─── Textauszug
Die Insolvenzschuldnerin beantragte im Juli 2011 die Eröffnung des Insolvenzverfahrens. Der Beklagte – zu diesem Zeitpunkt als vorläufiger Insolvenzverwalter bestellt – versuchte sich in der Folgezeit erfolglos mit dem Gesamtbetriebsrat über einen Interessenausgleich zu einigen.

Anfang 2012 wurde die Zulassung der Insolvenzschuldnerin zum Betrieb einer öffentlichen Spielbank widerrufen. Am 6. Februar 2012 wurde über ihr Vermögen das Insolvenzverfahren eröffnet. Wenige Wochen später erklärte der Gesamtbetriebsrat die Verhandlung eines Interessenausgleichs für gescheitert. Der Beklagte kündigte am 23. April 2012 die Arbeitsverhältnisse aller Mitarbeiter, auch das des Klägers.

Der Kläger begehrt mit seiner Klage die Feststellung, dass ihm ein Nachteilausgleichsanspruch gegen den beklagten Insolvenzverwalter zustehe und dieser als Masseverbindlichkeit zu qualifizieren sei. Der Beklagte habe eine Betriebsänderung im Sinne von § 111 BetrVG (hier: Betriebsstillegung) umgesetzt. Einen hinreichenden Interessenausgleichsversuch habe der Beklagte vor Ausspruch der Kündigungen nicht unternommen. Der Beklagte hafte daher nach 113 Abs 3. iVm Abs.1 BetrVG. Dieser Anspruch sei als Masseverbindlichkeit zu qualifizieren, da der Ausspruch der Kündigungen (am 23. April 2012) als haftungsauslösendes Ereignis nach Eröffnung des Insolvenzverfahrens (am 6. Februar 2012) erfolgt sei.

Der Beklagte tritt der Auffassung des Klägers entgegen: Er habe einen hinreichenden Interessenausgleichsversuch mit dem Betriebsrat unternommen. Jedenfalls sei ein etwaiger Anspruch auf Nachteilsausgleich nicht als Masseverbindlichkeit zu qualifizieren, da die Betriebsänderung spätestens mit dem Widerruf der Spielbankenzulassung (Anfang 2012) begonnen habe und damit vor Eröffnung des Insolvenzverfahrens.

Das Bundesarbeitsgericht hat der Klage (wie auch die Vorinstanzen) vollumfänglich stattgegeben. Die Voraussetzungen des Nachteilsausgleichs im Sinne des 113 Abs 3. iVm Abs.1 BetrVG seien gegeben. Der beklagte Insolvenzverwalter habe die Betriebsänderung durchgeführt, ohne mit dem (Gesamt-)Betriebsrat den gebotenen Versuch eines Interessenausgleichs hinreichend unternommen zu haben. Die Betriebsänderung sei auch für die Entlassung des Klägers kausal geworden. Da die Betriebsänderung nach Insolvenzeröffnung durchgeführt worden ist, sei der Anspruch als Masseverbindlichkeit zu qualifizieren.
──────
─── Erfasste Daten
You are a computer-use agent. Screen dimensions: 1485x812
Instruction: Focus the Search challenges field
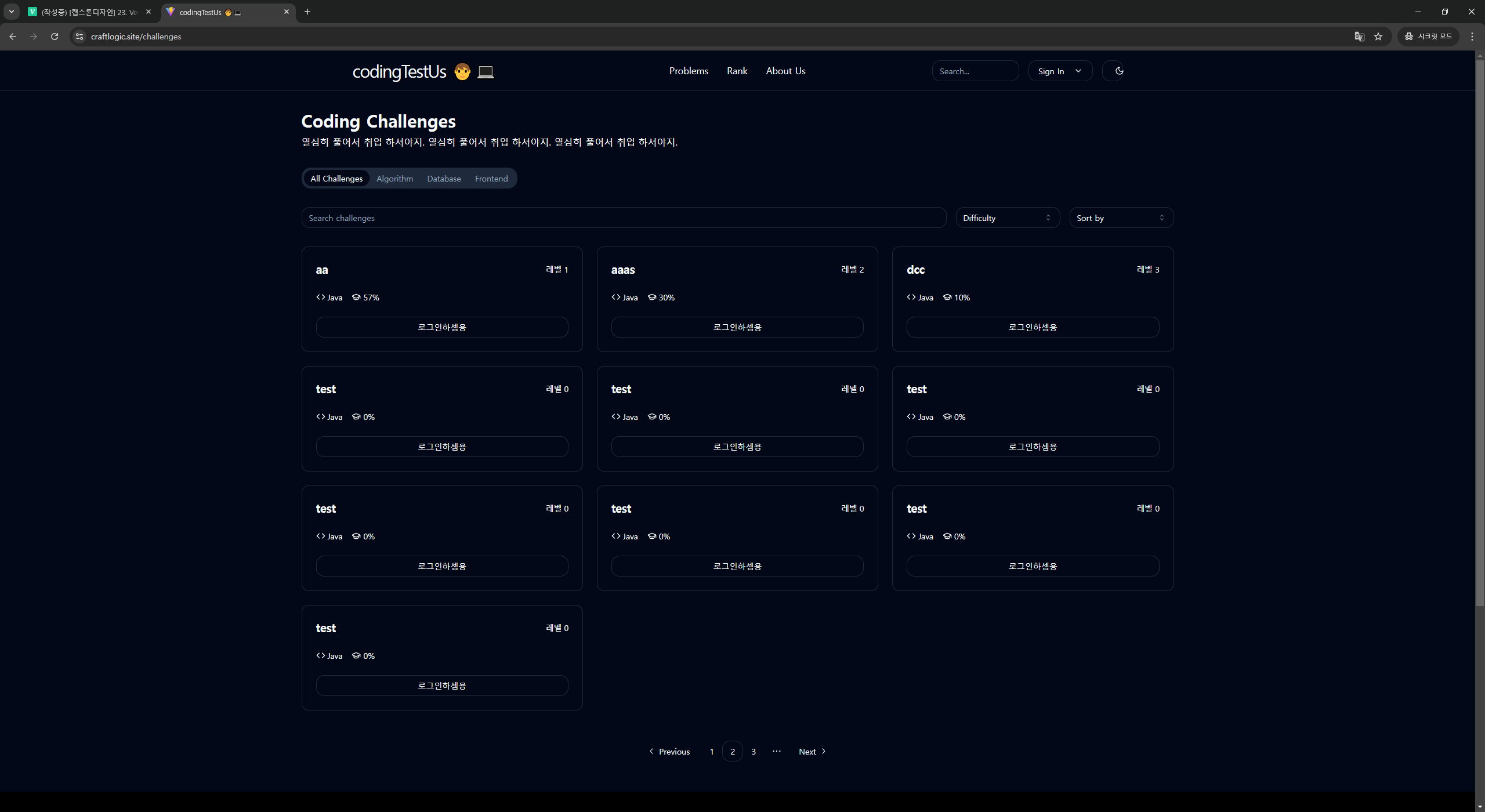(x=623, y=218)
──────
Aufgaben:
- A) An welchem Datum kündigte der Beklagte laut dem Textauszug zum Nachteilsausgleich die Arbeitsverhältnisse aller Mitarbeiter?
- B) Übersetze aus dem Textauszug zum Nachteilsausgleich den Satz „Anfang 2012 wurde die Zulassung der Insolvenzschuldnerin zum Betrieb einer öffentlichen Spielbank widerrufen.“ ins Englische.
- C) Führe den Textauszug zum Nachteilsausgleich im Anschluss an seinen letzten Satz weiter.
Die Zeilen stehen in keinem Zusammenhang mit dem Textauszug zum Nachteilsausgleich.

Lösungen:
- A) Am 23. April 2012.

- B) In early 2012, the insolvent debtor's license to operate a public casino was revoked.

- C)
Beginn der Durchführung der Betriebsänderung mit Ausspruch der Kündigungen

Zunächst ist das BAG der Frage nachgegangen, wann die Betriebsänderung durchgeführt wurde und ist zu dem Ergebnis gelangt, dass die Durchführung (erst) mit dem Ausspruch der Kündigungen erfolgt sei:

Nach dem BAG werde eine Betriebsänderung nach § 111 BetrVG ab dem Zeitpunkt durchgeführt, in welchem der Unternehmer mit der Betriebsänderung beginnt und damit vollendete Tatsachen schafft. Bei einer Betriebsstilllegung – wie im streitgegenständlichen Fall – erfolge die Umsetzung, sobald der Unternehmer unumkehrbare Maßnahmen zur Auflösung der betrieblichen Organisation ergreift.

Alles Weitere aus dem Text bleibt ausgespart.